Thieves line the streets

and eye up my home

breaking it


spilling out

the treasure






in the house next door





My neighbour



A gentle soul

Bars her windows

and walks her hallways at night

Armed with a large axe.


Peaceful am I

yet today

I take sharp saw

and sever the limbs

of our feijoa tree

as a warrior

inflicting a blow

against the enemy


Frenzied sweaty minutes


Deep entrenchment

filled with deadly spears

Awaits with weapons

held ready


The nurturing fruit tree

defends our home.


Next year brings little fruit

as the scars heal.


This poem grew from thoughts of how instinct takes over, when a parent comes face-to-face with the threat of harm to her children.   I patrolled my perimeter, and kept the night watch.  I ran to shoot the intruding gang, storming up and along a stone wall to confront them.  With a camera.  I don’t own a gun.

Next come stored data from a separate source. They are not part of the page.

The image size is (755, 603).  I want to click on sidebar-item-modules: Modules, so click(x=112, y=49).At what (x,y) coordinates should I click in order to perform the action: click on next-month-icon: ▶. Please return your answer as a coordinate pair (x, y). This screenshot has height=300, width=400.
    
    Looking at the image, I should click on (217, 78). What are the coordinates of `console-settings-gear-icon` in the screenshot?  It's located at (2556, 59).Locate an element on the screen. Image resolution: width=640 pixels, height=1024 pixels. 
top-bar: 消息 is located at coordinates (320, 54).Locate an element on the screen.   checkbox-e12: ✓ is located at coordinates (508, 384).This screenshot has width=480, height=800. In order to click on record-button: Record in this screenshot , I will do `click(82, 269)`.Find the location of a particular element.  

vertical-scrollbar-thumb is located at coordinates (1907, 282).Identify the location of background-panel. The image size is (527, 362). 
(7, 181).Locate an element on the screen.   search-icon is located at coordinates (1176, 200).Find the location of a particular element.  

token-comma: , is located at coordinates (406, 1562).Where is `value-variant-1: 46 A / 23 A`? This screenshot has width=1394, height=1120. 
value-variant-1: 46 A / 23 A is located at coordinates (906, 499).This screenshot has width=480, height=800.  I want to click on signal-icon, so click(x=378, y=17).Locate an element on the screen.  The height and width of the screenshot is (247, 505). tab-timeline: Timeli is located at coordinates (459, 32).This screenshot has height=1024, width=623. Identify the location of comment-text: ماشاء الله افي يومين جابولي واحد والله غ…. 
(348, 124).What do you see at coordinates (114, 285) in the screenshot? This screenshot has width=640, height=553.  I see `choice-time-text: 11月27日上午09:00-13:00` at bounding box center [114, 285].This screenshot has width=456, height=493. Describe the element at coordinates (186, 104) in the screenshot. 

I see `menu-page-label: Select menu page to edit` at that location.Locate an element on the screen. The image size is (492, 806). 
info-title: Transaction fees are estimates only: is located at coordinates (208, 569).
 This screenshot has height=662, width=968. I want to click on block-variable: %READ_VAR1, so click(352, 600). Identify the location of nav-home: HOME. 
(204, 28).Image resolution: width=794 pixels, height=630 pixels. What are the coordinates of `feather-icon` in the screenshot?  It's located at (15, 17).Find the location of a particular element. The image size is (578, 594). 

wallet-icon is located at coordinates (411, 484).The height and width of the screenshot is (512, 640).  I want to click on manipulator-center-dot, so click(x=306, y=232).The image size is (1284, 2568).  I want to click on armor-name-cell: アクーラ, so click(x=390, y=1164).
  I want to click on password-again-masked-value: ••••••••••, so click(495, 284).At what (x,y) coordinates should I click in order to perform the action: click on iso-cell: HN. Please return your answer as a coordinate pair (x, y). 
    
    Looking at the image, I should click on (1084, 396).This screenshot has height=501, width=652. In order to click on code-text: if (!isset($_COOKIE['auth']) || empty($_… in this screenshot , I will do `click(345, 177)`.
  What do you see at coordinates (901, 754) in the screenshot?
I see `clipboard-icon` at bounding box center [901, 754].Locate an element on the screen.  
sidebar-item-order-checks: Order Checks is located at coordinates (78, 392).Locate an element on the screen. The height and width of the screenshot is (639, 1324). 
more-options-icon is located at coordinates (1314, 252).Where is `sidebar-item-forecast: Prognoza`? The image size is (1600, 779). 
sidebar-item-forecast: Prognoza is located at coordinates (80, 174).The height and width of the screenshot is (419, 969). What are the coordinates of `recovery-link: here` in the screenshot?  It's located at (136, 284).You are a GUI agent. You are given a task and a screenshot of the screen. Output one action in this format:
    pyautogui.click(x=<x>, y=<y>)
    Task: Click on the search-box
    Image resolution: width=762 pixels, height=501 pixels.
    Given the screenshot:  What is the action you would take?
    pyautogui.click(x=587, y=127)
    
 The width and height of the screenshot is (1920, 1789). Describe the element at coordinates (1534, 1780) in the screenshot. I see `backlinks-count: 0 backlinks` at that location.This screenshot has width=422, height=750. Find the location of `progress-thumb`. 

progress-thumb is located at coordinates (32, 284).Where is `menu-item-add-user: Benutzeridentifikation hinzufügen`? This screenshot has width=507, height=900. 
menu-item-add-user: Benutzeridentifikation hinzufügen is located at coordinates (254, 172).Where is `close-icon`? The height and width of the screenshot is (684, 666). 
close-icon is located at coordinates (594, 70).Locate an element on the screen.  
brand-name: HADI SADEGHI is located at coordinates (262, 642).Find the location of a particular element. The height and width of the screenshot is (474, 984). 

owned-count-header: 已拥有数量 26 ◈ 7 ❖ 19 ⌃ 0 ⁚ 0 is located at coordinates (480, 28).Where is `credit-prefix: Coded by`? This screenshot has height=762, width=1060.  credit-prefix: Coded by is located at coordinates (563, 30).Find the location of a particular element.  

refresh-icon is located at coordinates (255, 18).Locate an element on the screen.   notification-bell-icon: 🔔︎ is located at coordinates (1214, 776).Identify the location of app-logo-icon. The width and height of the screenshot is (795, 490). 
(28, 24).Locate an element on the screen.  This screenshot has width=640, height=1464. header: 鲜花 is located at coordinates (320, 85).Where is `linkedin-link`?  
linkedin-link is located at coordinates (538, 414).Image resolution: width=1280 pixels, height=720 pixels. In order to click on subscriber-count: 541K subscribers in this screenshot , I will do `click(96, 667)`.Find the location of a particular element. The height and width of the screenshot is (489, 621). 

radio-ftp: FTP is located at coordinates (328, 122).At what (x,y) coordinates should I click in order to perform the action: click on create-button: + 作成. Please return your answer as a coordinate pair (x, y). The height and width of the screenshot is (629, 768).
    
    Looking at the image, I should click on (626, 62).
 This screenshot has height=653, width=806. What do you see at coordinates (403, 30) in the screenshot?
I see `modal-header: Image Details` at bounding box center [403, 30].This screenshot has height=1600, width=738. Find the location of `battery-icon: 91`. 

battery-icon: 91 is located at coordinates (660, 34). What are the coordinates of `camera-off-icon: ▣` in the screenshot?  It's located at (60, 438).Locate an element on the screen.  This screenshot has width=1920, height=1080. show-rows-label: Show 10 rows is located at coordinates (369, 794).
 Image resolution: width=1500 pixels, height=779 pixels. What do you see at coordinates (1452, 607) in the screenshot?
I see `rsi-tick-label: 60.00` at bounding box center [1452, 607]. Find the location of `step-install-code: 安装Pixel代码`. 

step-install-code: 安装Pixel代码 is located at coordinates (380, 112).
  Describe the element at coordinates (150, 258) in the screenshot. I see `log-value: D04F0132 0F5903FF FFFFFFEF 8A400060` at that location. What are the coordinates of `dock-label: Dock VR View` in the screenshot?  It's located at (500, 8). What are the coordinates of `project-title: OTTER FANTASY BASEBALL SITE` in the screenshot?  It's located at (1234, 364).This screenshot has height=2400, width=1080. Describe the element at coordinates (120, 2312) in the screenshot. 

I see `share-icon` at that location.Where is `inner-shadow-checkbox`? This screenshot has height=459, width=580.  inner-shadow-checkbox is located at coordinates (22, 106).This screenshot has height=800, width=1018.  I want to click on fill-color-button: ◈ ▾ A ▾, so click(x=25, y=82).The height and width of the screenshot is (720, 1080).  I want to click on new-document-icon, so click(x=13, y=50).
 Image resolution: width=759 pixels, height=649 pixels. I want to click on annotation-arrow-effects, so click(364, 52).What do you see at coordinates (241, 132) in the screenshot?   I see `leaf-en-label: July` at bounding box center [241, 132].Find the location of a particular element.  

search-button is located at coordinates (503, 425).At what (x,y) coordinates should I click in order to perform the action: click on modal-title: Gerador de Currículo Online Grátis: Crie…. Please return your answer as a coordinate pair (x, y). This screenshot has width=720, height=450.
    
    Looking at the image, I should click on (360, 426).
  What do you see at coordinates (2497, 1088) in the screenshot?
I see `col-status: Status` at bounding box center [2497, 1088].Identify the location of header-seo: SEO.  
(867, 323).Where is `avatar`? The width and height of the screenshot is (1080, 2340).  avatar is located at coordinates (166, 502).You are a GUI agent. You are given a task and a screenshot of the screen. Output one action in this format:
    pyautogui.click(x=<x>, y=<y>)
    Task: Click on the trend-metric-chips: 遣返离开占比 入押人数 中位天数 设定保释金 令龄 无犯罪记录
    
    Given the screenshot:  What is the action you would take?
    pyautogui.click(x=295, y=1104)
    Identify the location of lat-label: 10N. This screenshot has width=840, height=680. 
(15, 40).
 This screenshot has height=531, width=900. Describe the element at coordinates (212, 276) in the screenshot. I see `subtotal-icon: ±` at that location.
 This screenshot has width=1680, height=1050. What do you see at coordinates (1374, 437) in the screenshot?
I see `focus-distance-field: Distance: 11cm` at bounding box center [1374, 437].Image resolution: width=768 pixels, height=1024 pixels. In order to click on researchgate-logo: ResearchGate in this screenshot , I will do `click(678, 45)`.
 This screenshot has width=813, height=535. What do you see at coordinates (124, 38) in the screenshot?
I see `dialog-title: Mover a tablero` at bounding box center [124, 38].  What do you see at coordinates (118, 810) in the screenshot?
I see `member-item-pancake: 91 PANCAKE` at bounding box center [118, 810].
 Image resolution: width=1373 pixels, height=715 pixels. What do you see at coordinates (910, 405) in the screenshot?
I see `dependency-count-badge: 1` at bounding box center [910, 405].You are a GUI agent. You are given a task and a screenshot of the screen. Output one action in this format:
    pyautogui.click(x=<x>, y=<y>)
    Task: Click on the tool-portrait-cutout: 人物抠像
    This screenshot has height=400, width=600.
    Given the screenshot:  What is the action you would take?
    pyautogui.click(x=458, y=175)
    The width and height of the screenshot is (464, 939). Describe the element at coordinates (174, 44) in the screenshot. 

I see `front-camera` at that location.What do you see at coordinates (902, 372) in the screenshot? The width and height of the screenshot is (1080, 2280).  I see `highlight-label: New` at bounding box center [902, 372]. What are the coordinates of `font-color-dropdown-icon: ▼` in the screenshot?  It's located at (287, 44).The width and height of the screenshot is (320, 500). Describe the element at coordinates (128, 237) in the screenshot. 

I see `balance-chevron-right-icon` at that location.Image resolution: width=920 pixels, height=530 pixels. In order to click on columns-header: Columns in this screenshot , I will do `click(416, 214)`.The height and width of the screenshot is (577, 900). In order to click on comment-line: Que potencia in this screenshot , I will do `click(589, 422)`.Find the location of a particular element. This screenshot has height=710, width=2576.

Certain circumstances draw out my fighting spirit.  And war-cry.  “Clear Off!!”

I felt regret at my lethal spikes when I saw these were children.  A bunch of bedraggled kids with no-one there to care.

Shocked children’s faces staring in blank incomprehension from their thick skewers, lined the perimeter of my imagination.  And the next day I spent the massive effort of untangling my trench and laying my weapons flat.  Next winter they warmed my home with flickering fire in the hearth.  My babies and I slept in the lounge.  With no curtains to hide us from our neighbour on night prowl with her axe.

We don’t live there no more.

The adult minds behind the repeated burglaries sent children as stool pigeons to do their dirty work.

Pretty well this is the way I view war.  Bloodied fragments of children everywhere.

If I were to kill a marauding man-eating dragon, would I send destruction upon him while he is holding eleventy-million children hostage as a twisted-sickening ‘armour’ around his scaly body?  The screams of those children receiving the force of my wrath would torture my mind and my soul.  While the dragon grins and wraps another cloak of blood around his stinking body.

His time will come.  And it is almost here.

Not ‘fraid o’ yer

I’m not afraid of you

Your terror – all undone

Picked apart like children

unravel knitted wool


I fear not what you do

No sting in what you say

Your motivation obvious

When seen in light of day


I’m not afeared o’ yer

Yer blinking stinking deeds

Why do you sit there still

where past corruption bleeds?


Can you see a window?

A light through crack shines through

Illuminates your upturned face

Calls you with its glow


There is a world out here

with blue sky

after rain

Comfort and forgiveness

And soothing from the pain


I’m not afraid of you

Nor anything you’ve done

Come out of all that darkness

A child of Day become.


When fear is obsolete, and darkness is a small shadow that scurries to hide when the sun comes out to shine.